Mike Patton’s Mondo Cane has a heightened affinity for live performance. When the album was originally recorded, it was done so over three live shows in Italy, backed by an orchestra, band and choir. Then for Sydney Festival, Mondo Cane was recreated with the help of a 25-piece ensemble.
Fans lucky enough to be headed to Harvest are surely in for a compelling and entertaining experience from Mike Patton, provided of course they’re not filtering the set through their phones.
When Jack White recently visited Australia he encouraged fans to sheath recording devices in order to be completely enveloped by the music and the atmosphere. Patton shares similar views that the overdocumentation of gigs can take away from the fleeting essence of live music, but at the same time, doesn’t attempt to enforce his ideology on fans.
“I don’t really care if fans do (record live performances) it’s up to them, personal choice. I don’t prevent anyone from doing that to be honest, but I do reserve the right to not release live recordings because I’m just not crazy about them, personally; it’s a personal decision. So that’s why I haven’t put out many live records and the few that I have I’m actually not very happy with,” Patton reveals.

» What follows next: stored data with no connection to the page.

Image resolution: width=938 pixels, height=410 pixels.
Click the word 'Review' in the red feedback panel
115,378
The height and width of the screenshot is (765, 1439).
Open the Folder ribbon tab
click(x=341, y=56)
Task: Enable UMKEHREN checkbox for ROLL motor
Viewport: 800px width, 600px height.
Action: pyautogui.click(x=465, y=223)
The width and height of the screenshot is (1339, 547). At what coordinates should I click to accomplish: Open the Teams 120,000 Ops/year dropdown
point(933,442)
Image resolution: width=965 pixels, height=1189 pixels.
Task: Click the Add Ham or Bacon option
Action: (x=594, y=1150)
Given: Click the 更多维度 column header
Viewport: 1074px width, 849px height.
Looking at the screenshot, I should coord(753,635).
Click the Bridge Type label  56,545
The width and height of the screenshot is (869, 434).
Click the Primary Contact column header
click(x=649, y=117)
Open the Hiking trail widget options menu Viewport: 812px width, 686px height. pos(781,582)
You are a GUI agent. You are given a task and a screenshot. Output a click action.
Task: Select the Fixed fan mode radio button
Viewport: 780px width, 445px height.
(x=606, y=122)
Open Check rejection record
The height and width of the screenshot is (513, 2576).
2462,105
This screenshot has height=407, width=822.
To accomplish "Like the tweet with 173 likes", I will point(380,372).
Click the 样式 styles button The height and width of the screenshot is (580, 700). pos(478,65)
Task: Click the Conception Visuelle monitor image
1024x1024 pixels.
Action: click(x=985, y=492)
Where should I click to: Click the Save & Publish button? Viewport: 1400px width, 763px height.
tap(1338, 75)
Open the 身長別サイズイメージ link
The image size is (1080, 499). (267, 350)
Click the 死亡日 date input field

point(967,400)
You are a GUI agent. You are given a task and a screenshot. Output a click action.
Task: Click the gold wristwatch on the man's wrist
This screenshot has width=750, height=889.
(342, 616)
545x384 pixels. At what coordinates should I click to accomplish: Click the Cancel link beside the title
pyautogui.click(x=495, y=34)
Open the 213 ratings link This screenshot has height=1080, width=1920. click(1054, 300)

“Look, there are exceptions. Sometimes it just feels right, but I really do enjoy, I guess on a basic level, the idea. Maybe it’s an archaic way of looking at things, but you go to a concert and that’s what’s happening that night and it’s never going to happen again and it shouldn’t be recorded, shouldn’t be broadcast, it shouldn’t be reproduced in anyway. It should stick with those people, those hundred people or those thousand people or those twenty thousand people who were there that night.”
“And that to me is still what’s special or one of the special things about going to a live concert these days. Otherwise hey, we could just sit at home naked in our underwear, watching everything on the Internet; we’d never have a reason to leave the fucking house.”
“So really that is one of the last frontiers of human contact in terms of, you know, the music is a live show and I think that it’s still important.”